Evaluation framework -- where should we go from here?
- Clean-up/prune ir-utils
- Lucene-centric evaluation
Distributed evaluation
Stemming in ES
Performance characterization (recommended by Kirk)
ES RM plugin
- Custom scoring exploration
VM resources:
- SDSC vs NCSA
- Shared data directories
New ideas?
- Boolean/"sufficient" query
- Structured search (using the document structure somehow)
- Try other collections (UMLS/MeSH, medical subsets)
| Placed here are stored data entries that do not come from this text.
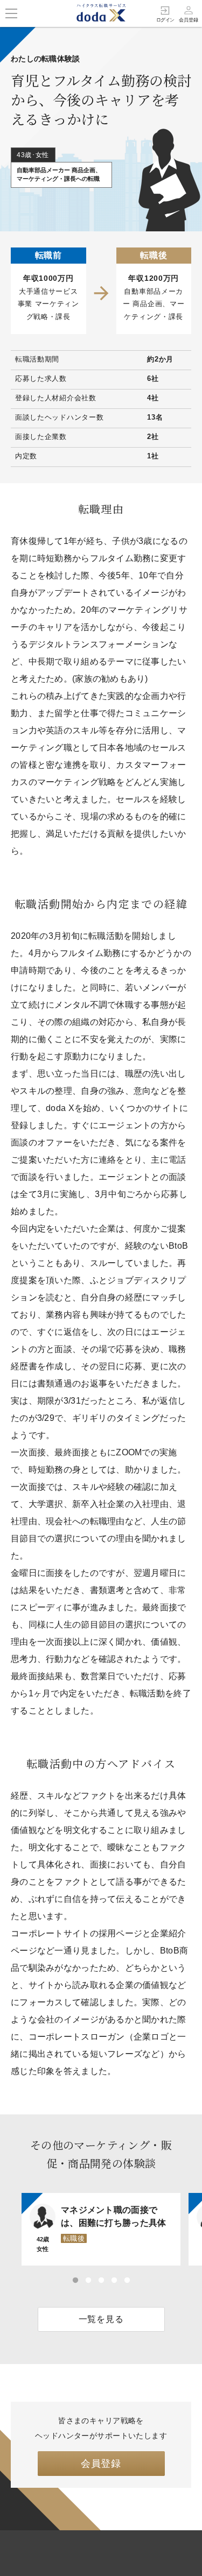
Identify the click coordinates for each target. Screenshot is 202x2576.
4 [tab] (114, 2280)
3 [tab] (101, 2280)
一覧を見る (101, 2319)
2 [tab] (88, 2280)
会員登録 (101, 2463)
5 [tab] (127, 2280)
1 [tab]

- Analyze relevance judgments
- Compare baselines against medical collections
  - TREC CDS – uh, this is the PubMed Open Access collection...
  - CLEF eHealth
  - OHSUMED
- Cluster-based expansion models

Notes from BioCADDIE core developer meeting

Presented status update
BioCADDIE is running ES 1.7.5 in production, but more recent versions in development
Xiaoling emailed results from DataMed system for full test collection in TREC format.
Kirk suggested that we look at a fallback strategy – use one model for higher precision, another for long tail
- When does it work? What queries does it work for?
- Better characterization of what's working
- DataMed is a P@20 system, mainly
Gerard? has installed the current pipeline and will document. Maybe we can do the same.